##### Materials provided

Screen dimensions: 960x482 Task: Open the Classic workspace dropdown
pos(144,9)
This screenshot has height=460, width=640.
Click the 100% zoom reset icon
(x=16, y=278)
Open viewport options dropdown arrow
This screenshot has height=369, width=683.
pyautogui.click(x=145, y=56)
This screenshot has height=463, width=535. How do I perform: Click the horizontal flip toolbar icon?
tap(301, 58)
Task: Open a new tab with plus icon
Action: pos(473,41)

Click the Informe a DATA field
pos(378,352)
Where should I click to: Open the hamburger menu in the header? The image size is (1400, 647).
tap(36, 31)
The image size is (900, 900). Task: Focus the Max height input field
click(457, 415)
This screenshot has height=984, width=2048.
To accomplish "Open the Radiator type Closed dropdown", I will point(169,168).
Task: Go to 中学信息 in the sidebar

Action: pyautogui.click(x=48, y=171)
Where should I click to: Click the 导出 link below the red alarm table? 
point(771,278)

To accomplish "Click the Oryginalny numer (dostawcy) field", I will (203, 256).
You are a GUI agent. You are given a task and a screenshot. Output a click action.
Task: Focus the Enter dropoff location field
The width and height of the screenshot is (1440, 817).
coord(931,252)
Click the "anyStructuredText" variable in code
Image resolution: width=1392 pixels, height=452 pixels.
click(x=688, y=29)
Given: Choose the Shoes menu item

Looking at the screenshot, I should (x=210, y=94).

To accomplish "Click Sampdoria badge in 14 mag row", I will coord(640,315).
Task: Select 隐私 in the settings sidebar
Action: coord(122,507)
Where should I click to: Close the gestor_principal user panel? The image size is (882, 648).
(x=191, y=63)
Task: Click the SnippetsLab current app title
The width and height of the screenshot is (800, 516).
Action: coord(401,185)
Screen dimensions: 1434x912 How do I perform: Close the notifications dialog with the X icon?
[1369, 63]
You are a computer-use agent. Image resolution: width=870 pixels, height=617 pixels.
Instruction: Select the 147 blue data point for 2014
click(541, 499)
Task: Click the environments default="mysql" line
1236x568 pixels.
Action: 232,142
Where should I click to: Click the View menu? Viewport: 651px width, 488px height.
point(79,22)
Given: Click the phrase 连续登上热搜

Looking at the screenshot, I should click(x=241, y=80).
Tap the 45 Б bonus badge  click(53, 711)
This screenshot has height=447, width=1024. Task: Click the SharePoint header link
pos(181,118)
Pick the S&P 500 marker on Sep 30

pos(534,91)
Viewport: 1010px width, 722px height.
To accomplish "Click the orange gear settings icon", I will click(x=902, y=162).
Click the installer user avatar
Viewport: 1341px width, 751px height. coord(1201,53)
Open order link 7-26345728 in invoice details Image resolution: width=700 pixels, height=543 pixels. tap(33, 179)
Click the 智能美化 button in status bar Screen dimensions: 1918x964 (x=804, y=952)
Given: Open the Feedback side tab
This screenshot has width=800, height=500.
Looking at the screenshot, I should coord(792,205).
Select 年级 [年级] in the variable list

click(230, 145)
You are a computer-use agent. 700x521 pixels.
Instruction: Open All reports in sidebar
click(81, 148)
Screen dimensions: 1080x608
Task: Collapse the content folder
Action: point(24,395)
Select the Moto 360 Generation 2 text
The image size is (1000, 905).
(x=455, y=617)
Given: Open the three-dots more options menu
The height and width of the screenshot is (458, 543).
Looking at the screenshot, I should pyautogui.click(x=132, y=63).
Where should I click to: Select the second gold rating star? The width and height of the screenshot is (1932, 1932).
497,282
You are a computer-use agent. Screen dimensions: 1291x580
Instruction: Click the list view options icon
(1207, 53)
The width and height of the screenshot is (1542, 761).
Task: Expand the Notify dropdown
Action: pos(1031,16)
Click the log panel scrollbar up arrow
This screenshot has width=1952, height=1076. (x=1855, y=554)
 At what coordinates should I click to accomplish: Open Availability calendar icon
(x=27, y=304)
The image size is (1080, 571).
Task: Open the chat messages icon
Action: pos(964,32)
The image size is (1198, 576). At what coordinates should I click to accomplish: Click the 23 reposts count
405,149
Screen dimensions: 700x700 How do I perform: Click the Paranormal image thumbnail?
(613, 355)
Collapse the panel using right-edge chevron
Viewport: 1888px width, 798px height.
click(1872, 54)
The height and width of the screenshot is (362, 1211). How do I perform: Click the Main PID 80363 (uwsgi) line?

##########

▸ Task: Looking at the entries above, work out how many lines contain "agent", then reply with that number and no other words.

▸ Solution below: 4